Soon after, Wonder Woman is called to Olympus and tasked to complete a series of challenges prepared by the Gods to regain their favor. The trials take place in the caverns below Themyscira, and the first creature Wonder Woman faces is a multi-armed monstrosity called Cottus whom she slays with a spear to the heart. Though evil, Cottus is clearly sentient earning its spot on the list.


Our next entry comes from Wonder Woman's final confrontation with the hero-turned-villain, The White Magician (a.k.a. Asquith Randolph). Existing for hundreds of years and going by several titles over his career as a crime fighting superhero, The White Magician eventually became lustful for power as his magic began to dwindle with age. In the '90s he became a regular foe of Wonder Woman, and for a time was a real thorn in her side, even trapping her in space for months.

Resorting to increasingly dubious ways to increase his magical abilities, Randolph sells his soul for more power in Wonder Woman Vol. 2 #100 by writer William Messner-Loebs and artists Mike Deodato Jr. and Patricia Mulvihill. Transforming himself into a hulking demonic figure, Randolph mortally wounds Artemis, the then-active Wonder Woman. Overcome with rage, Wonder Woman beats him repeatedly until he literally explodes in a burst of hellfire.



Arguably her most infamous kill, Wonder Woman snapped Max Lord's neck in Wonder Woman Vol. 2 #219 by writer Greg Rucka and the massive artistic team of Tom Derenick, Georges Jeanty, Karl Kerschl, David Lopez, Rags Morales, Nelson DeCastro, Javier Bergatiño, Bob Petrecca, Mark Propst, Dexter Vines, Tanya Horie and Richard Horie.

Lord has been using his telepathic abilities to control Superman as the latest step in his ongoing plot to wipe out all superhumans (besides himself of course). Using his powers to convince Superman that Lois Lane is dead and that Wonder Woman is the Doomsday who killed her, the Man of Steel attacks her full-force, eventually breaking Wonder Woman's wrist. Wonder Woman is able to distract Superman long enough to get her Lasso of Truth around Lord who reveals the only way Superman can be free of his mind control is if Wonder Woman kills him.


Based on the 2011 Flashpoint miniseries, Justice League: The Flashpoint Paradox sees Barry Allen's Flash waking up after a confrontation with his arch-enemy Eobard "Zoom" Thawne, to find the world has radically changed overnight. He's lost his powers, the Justice League doesn't exist and Aquaman and Wonder Woman's people are at war. Most importantly for our purposes, in this alternate future Wonder Woman is a ruthless warrior and conqueror.

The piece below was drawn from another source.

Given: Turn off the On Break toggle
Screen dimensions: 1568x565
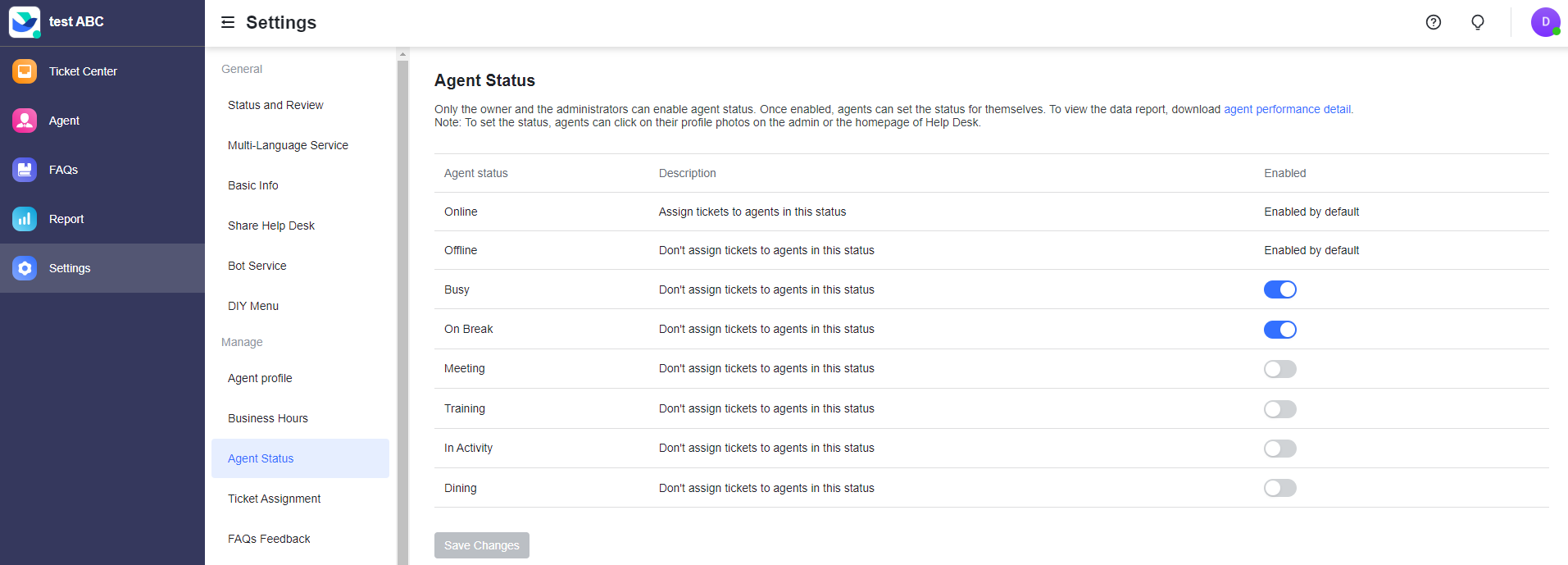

An attempted alliance between the two nations leads to a sexual encounter between Wonder Woman and Aquaman, and when Aquaman's wife Mera confronts her about the affair Wonder Woman decapitates her and sends Aquaman the head. The war leads to Aquaman's forces sinking most of Europe and Wonder Woman claiming Great Britain as New Themyscira. Over the course of the film she's also personally responsible for the deaths of Steve Trevor, Billy Batson and finally Aquaman.